Special attention is paid to the brooding neighbourhood of Charleston. Employing his knowledge of the area, Affleck instills The Town with local customs and heated attitudes, making the whole film feel terrifically alert and lived-in. Theres an ominous quality that permeates the frame, emerging from an awareness of the surroundings, with Affleck eschewing glossy locations to turn his Massachusetts backyard into a claustrophobic war zone, urging Doug to reconsider his vocation once the serenity of Claire enters his life. The Town holds to that tightly, keeping the area’s personality alive through vivid locations and characterisations, with dialogue often tearing into incomprehensible vernacular befitting this rough criminal brotherhood, underlining the uneasy bond between Doug and James.

While neatly arranged with hostile acts of robbery (the boys wear ghoulish disguises and attack with heavy weaponry to add a nightmarish dimension to the sequences) and feverish law enforcement intervention (Hamm is highly effective as the government bloodhound), The Town slows down to survey the emotional disturbance at hand. Affleck himself is marvellous with his actors, permitting elements of tentative endearment and threat to create havoc in Dougs once deceptively simple life of crime. Its a measured and quite masterly helming job that makes the most of the top ensemble, with Affleck the director supporting Affleck the actor with a horde of expressive faces, creating a glorious effect for the lead character.
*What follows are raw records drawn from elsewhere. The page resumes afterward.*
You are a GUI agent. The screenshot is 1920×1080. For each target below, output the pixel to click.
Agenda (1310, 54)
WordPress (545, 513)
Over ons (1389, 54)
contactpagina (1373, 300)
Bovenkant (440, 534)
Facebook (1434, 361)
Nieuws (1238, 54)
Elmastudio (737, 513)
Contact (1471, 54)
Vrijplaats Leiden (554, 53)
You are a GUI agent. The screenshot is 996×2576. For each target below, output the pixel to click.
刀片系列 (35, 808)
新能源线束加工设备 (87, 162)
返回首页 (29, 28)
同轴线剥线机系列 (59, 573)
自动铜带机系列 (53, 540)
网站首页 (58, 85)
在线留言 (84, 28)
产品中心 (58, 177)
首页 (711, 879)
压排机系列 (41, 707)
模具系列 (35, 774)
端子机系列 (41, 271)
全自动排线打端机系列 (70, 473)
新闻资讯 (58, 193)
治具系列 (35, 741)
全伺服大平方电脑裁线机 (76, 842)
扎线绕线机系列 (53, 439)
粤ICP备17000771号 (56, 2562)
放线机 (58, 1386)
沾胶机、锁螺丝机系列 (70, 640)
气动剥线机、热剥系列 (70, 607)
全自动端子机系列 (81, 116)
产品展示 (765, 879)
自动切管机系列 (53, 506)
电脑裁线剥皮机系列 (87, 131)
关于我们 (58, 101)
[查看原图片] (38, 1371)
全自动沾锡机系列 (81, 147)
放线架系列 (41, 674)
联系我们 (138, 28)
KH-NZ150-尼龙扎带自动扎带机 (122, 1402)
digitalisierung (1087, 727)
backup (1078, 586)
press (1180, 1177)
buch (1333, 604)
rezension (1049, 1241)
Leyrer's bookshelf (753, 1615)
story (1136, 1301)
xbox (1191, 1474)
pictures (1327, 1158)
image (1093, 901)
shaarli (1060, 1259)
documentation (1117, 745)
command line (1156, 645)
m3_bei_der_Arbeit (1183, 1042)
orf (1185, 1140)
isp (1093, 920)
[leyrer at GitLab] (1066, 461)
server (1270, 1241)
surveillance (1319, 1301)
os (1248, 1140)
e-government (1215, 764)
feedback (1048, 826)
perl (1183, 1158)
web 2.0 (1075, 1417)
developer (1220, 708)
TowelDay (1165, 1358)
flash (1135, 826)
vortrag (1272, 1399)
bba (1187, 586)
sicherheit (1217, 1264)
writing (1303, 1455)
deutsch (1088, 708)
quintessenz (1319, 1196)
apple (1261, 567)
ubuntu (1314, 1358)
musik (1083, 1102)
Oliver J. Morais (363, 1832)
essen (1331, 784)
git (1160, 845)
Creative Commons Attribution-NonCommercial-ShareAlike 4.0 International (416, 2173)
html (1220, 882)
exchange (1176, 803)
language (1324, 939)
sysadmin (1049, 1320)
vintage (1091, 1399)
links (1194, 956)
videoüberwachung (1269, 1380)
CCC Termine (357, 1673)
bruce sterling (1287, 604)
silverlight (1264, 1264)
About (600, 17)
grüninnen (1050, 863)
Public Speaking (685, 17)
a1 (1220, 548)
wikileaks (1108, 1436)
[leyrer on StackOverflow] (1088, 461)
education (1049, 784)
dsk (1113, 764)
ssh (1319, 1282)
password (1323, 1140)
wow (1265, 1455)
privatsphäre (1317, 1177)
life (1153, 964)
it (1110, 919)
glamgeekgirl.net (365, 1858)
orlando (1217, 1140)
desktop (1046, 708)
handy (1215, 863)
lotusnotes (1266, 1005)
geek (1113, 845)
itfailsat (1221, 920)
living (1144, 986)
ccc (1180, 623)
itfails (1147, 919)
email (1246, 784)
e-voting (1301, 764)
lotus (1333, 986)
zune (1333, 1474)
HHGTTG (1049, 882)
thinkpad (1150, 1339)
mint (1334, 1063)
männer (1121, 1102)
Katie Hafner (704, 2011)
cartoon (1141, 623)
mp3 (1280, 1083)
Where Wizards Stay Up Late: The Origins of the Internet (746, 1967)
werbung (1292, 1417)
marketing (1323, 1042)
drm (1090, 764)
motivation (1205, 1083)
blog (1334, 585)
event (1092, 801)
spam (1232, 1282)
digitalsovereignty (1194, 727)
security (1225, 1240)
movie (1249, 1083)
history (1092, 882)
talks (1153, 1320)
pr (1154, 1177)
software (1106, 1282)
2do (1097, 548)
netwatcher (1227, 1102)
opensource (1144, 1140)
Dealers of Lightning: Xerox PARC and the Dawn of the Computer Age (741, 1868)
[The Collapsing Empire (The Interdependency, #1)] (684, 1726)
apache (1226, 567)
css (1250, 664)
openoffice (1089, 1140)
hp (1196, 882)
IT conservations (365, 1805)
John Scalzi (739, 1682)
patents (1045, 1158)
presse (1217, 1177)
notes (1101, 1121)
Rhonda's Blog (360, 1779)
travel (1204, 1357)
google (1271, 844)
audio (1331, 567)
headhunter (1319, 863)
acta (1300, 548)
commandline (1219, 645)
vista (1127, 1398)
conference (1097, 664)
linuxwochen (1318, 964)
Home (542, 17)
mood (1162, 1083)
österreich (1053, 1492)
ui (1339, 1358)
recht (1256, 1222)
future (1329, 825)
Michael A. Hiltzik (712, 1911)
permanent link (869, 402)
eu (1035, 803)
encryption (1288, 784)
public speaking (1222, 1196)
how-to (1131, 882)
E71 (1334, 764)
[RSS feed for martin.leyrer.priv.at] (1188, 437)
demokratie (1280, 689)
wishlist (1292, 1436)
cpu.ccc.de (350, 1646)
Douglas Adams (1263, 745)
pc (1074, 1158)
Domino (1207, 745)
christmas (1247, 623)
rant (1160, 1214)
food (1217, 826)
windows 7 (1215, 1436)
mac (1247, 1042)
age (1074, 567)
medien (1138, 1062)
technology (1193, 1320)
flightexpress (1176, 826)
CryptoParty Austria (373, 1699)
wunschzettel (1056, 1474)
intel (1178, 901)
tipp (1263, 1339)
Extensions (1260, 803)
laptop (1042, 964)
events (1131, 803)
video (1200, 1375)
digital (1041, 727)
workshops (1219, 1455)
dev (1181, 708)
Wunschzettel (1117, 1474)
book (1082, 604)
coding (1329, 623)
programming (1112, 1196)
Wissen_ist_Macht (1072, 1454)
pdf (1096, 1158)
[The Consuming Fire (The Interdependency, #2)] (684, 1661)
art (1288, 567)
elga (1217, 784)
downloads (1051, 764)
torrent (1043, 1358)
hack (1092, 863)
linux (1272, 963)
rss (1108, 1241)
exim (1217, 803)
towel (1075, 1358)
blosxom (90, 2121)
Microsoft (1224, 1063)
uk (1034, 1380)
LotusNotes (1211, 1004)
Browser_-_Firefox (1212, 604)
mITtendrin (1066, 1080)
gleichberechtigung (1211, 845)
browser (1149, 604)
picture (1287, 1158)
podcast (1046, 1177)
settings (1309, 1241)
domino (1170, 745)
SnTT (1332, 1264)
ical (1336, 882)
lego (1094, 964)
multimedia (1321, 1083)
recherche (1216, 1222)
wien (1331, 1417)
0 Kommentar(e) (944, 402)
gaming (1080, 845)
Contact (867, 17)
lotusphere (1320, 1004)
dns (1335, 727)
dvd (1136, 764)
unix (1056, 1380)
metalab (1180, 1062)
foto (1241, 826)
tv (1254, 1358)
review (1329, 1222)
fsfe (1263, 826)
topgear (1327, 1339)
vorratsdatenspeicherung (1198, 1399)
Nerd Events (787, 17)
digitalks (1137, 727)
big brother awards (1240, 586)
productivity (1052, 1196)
The Town saves the big bang for the finale, where Doug and the gang are ordered to rob the Cathedral of Boston, complicating the crooks life to a point of implosion. Its a breathtaking, rattling closing sequence, littered with spent bullet casings and bodies, concluding the picture with a dynamite show of force, barrelling through the beating heart of the city.

The Town is a menacing, gripping triumph from Ben Affleck, who finds a precise tone between introspection and extermination to launch a brutal tale of abortive destiny. Its a turbulent story explored with a steady hand, launching Affleck to the upper echelon of American filmmaking talent.